- **Exercise data**:
_ _ _
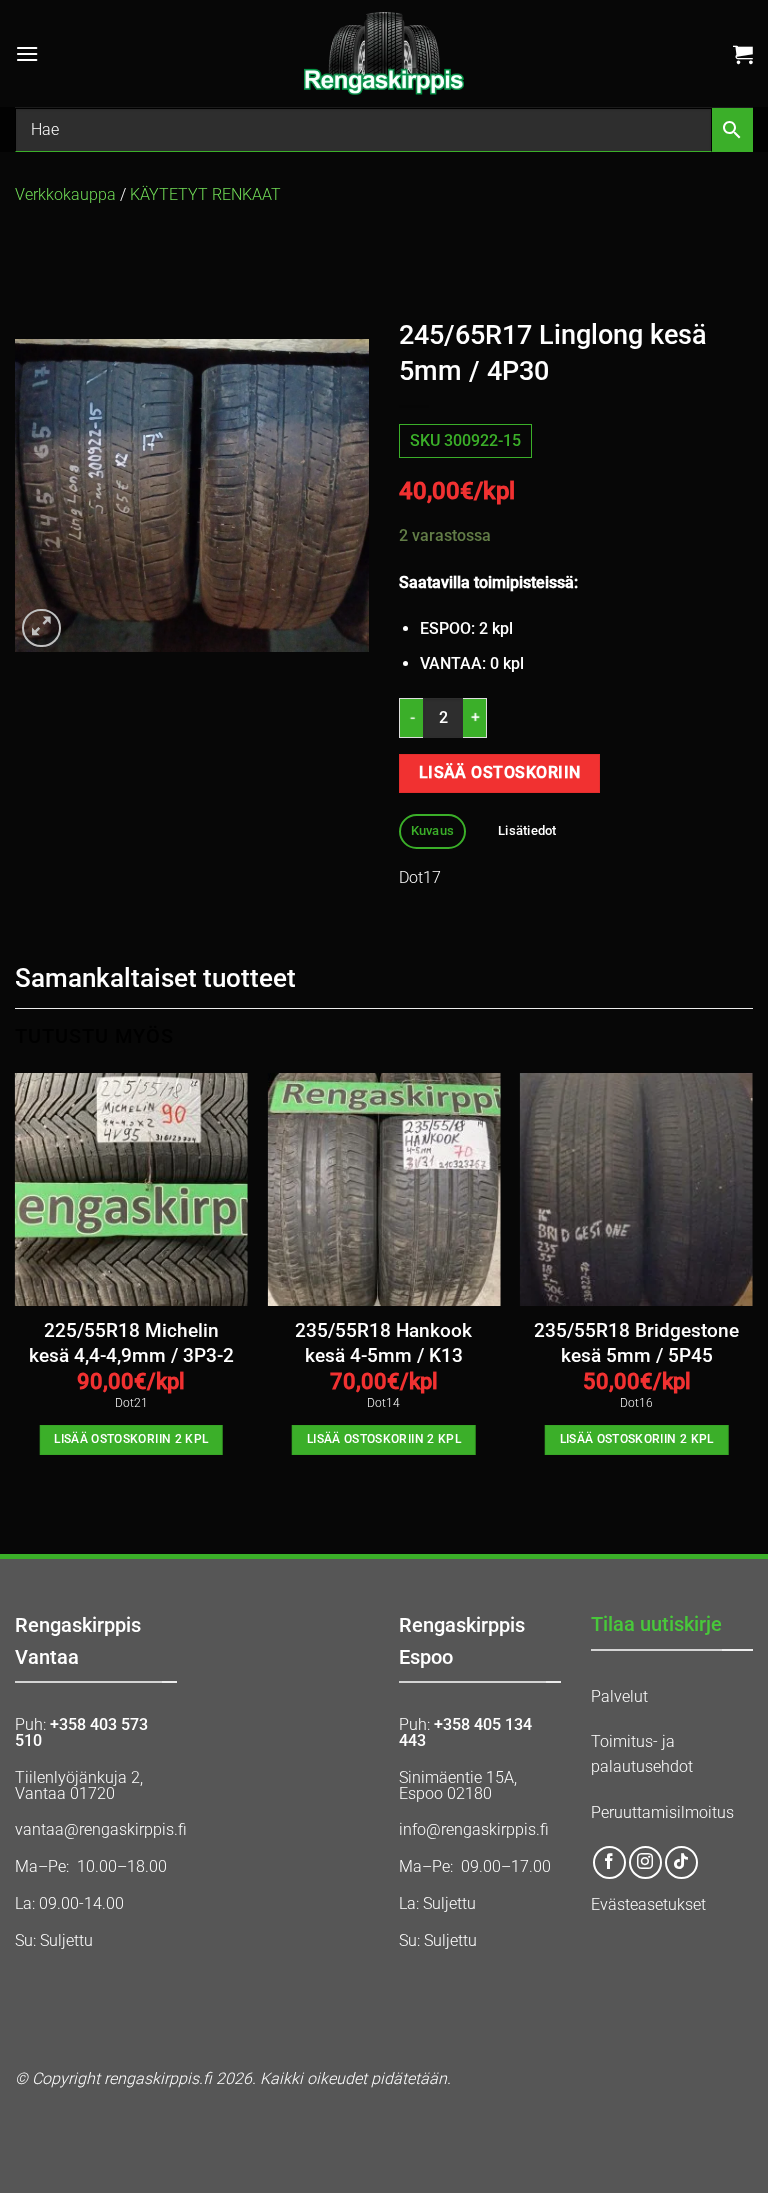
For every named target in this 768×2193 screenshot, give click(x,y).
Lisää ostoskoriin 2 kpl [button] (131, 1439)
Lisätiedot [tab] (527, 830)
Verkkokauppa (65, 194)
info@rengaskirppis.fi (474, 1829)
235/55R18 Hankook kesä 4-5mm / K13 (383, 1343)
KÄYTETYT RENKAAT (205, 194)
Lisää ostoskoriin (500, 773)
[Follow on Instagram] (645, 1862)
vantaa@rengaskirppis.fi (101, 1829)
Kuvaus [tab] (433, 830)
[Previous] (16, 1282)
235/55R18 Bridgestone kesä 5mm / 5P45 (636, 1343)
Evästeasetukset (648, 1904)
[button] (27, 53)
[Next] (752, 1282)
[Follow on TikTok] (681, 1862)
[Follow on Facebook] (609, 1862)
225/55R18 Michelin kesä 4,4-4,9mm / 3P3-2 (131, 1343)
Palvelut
_ _ _
- **Task to complete**: Reproduce all of the data exactly, omitting each picture it holds.

- **Response for this exercise**:
For every named target in this 768×2193 screenshot, give click(x,y).
Lisää ostoskoriin 2 kpl [button] (131, 1439)
Lisätiedot [tab] (527, 830)
Verkkokauppa (65, 194)
info@rengaskirppis.fi (474, 1829)
235/55R18 Hankook kesä 4-5mm / K13 (383, 1343)
KÄYTETYT RENKAAT (205, 194)
Lisää ostoskoriin (500, 773)
[Follow on Instagram] (645, 1862)
vantaa@rengaskirppis.fi (101, 1829)
Kuvaus [tab] (433, 830)
[Previous] (16, 1282)
235/55R18 Bridgestone kesä 5mm / 5P45 (636, 1343)
Evästeasetukset (648, 1904)
[button] (27, 53)
[Next] (752, 1282)
[Follow on TikTok] (681, 1862)
[Follow on Facebook] (609, 1862)
225/55R18 Michelin kesä 4,4-4,9mm / 3P3-2 (131, 1343)
Palvelut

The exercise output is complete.